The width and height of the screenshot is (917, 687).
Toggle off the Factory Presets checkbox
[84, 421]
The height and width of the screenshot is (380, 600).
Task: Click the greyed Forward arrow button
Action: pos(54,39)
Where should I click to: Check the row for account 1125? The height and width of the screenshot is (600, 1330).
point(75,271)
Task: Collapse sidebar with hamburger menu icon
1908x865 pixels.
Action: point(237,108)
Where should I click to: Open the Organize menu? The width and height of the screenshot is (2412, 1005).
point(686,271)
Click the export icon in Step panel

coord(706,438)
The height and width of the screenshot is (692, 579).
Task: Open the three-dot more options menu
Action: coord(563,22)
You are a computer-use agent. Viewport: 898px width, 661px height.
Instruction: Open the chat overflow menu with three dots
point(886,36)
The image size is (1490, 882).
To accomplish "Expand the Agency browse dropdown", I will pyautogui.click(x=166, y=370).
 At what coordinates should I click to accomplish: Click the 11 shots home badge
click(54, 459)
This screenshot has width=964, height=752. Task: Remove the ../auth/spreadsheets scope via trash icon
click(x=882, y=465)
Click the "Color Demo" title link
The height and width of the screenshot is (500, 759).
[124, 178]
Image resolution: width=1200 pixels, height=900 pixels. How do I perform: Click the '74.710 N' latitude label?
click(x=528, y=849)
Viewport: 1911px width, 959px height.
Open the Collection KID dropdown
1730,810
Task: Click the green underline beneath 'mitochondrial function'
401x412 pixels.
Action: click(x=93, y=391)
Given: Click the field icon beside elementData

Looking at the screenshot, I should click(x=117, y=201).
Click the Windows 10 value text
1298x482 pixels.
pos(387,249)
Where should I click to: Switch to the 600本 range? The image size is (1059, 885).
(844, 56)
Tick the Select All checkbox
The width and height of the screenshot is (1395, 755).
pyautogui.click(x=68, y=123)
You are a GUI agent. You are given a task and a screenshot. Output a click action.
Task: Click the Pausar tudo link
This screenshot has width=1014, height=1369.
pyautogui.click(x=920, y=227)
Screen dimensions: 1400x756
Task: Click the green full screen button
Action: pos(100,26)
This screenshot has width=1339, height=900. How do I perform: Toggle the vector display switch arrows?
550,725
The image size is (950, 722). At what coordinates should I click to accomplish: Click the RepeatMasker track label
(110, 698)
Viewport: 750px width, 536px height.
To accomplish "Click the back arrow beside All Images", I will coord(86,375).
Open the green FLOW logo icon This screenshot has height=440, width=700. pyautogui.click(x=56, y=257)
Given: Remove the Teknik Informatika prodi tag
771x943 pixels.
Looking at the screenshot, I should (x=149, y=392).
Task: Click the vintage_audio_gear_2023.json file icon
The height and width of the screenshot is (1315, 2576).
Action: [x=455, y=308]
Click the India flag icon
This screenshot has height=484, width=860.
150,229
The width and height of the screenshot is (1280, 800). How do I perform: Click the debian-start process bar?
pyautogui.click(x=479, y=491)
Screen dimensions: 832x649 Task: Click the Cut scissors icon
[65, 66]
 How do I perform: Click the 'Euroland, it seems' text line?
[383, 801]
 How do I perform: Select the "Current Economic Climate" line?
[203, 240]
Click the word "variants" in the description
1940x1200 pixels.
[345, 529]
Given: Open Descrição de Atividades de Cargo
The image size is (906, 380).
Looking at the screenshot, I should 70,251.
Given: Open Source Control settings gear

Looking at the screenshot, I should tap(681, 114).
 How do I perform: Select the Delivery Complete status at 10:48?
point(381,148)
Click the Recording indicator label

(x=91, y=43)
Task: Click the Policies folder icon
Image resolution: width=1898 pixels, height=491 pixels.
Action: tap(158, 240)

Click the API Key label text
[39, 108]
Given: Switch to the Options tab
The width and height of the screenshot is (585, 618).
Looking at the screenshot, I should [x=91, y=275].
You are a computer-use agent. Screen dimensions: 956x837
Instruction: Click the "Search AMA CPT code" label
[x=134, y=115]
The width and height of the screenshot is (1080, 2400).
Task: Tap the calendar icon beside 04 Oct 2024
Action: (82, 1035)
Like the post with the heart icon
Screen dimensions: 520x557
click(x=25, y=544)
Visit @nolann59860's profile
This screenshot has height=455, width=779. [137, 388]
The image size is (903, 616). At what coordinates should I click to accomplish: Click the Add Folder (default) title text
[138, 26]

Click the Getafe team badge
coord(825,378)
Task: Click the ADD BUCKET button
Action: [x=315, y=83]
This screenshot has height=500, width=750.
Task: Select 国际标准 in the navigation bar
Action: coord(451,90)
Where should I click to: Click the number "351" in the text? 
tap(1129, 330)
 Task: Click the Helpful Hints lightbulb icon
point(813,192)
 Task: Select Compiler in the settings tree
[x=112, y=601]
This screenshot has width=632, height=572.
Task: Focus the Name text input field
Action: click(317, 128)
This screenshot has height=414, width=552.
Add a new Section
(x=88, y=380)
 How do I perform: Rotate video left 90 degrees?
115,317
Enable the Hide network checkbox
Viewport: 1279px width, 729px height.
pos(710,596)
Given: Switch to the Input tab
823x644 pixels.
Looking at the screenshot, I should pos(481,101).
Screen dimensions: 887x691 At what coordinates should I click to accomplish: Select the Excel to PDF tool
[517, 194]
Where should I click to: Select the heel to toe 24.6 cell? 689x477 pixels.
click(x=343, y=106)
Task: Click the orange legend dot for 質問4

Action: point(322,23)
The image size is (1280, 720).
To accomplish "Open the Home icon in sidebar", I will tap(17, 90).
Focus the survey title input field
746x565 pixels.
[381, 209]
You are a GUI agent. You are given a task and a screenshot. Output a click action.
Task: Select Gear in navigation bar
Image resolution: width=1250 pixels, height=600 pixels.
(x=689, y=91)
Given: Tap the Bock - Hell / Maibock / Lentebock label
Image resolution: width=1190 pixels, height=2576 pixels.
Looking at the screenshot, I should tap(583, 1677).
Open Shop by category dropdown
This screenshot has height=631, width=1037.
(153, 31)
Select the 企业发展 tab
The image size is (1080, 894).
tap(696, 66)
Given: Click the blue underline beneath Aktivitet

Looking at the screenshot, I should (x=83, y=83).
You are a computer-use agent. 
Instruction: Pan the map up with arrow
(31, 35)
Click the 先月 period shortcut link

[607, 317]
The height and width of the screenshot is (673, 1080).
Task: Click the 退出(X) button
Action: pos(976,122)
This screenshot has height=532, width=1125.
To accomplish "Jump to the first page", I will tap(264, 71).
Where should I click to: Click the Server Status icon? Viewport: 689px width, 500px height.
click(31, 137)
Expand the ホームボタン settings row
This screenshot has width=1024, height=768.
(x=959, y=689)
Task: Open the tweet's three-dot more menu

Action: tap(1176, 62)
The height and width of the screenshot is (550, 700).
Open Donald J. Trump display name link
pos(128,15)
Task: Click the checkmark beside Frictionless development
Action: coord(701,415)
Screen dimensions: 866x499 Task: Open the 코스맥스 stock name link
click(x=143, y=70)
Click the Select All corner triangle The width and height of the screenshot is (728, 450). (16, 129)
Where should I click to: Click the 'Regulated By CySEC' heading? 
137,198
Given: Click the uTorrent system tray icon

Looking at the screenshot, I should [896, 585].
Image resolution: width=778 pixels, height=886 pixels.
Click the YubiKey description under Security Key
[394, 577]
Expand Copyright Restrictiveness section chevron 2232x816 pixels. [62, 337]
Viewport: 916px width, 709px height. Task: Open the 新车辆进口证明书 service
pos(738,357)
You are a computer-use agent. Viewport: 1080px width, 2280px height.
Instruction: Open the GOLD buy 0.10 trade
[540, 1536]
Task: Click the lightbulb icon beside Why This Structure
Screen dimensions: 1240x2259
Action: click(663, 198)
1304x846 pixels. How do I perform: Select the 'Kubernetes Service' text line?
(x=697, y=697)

==*==

### Your instructions
Tally, in the data above, the lines where the word "computer" occurs, and give the figure alone.

### Response to this exercise
4